Two studies address specific LPS structural alterations in the plant pathogenic bacterium Pectobacterium parmentieri and the human pathogen Proteus mirabilis [37,38]. In the study on P. parmentieri, the heterogeneity of the O-polysaccharides (OPS) of two strains was examined by chemical composition analysis and NMR spectroscopy. The authors show that the OPS of these strains consist of → 3)-Galf, → 3)-Galp, two residues of → 6)-Glcp, and a rare residue of 5,7-diamino-3,5,7,9-tetradeoxy-L-glycero-L-manno-non-2-ulosonic acid substituted in the position C-8 [37]. In the case of P. mirabilis, the study describes the serological properties for two smooth strains, showing that their O-antigens are unique and represent a new serotype O-84 [38]. Thus, the authors analyzed the OPS composition by chemical and NMR spectroscopy. These experiments revealed that their N-acetylglucosamine (GlcNAc) residues are non-stoichiometrically O-acetylated at positions 3, 4, and 6, or 3 and 6, and a minority of α-GlcNAc residues are 6-O-acetylated. Overall, some of these studies on LPS heterogeneity reveal that structural alterations can exist in all three parts of LPS and can contribute to pathogenicity and adaptation to different environments [36,37,38].

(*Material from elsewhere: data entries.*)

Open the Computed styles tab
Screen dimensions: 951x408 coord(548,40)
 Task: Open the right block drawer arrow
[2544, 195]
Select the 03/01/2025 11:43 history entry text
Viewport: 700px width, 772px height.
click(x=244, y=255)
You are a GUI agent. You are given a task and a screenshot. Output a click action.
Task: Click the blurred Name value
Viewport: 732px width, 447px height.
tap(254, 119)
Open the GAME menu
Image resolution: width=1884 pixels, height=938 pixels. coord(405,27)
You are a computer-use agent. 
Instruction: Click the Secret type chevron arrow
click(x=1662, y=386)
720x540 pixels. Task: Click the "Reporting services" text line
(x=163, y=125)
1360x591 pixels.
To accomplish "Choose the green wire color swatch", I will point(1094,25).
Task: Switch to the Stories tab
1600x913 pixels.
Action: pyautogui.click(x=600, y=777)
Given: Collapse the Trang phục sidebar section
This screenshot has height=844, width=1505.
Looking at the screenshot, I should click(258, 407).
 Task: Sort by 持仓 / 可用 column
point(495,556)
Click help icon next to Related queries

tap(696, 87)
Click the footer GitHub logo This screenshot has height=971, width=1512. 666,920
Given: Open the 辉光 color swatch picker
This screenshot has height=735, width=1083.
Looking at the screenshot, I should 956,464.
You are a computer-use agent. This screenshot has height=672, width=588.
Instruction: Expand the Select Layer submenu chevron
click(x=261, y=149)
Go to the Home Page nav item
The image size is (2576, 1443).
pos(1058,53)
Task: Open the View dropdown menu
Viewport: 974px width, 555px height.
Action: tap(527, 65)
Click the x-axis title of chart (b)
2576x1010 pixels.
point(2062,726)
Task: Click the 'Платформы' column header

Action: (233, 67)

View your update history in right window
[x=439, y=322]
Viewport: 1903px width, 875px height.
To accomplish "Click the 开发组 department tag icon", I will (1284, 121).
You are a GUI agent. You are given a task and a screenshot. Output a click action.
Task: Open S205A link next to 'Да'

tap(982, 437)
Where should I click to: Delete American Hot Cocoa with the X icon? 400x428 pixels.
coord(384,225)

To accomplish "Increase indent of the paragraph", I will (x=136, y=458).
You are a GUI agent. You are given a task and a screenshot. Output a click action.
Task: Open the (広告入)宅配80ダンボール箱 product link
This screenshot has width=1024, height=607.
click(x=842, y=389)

It is well established that the causative agent of Gram-negative bacteria is LPS. Sepsis is often a life-threatening disease and a major cause of mortality in neonates. Thus, it is imperative to gain information on the genetic variations associated with genes whose products can impact the susceptibility or risk associated with sepsis. In this direction, Ederer et al., examined the polymorphism of the neutrophil-derived bactericidal/permeability-increasing protein encoding the BPI gene, since BPI exhibits bactericidal activity towards Gram-negative bacteria and is known for its potent anti-inflammatory and LPS-neutralizing activity [39]. The authors addressed the effect of changes in the amino acid at amino acid position 216, since structural examination predicts that the residue is surface-exposed and proximal to the lipid-binding pocket in the N-terminal domain of BPI. Thus, two variants, BPI_216K (with positively charged lysine) and BPI_216E (with negatively charged glutamic acid), were examined for their interaction with LPS and bactericidal activity. Significantly, this study shows that by stimulating human peripheral blood mononuclear cells, BPI_216K exhibits a superior LPS-neutralizing capacity compared to BPI_216E in respect to IL-6 secretion. Thus, the authors provide a rational explanation for a favorable outcome of sepsis in the presence of BPI_216K and the decreased LPS-neutralizing capacity of BPI_216E. These results can further help in evaluating the administration of BPI during Gram-negative sepsis.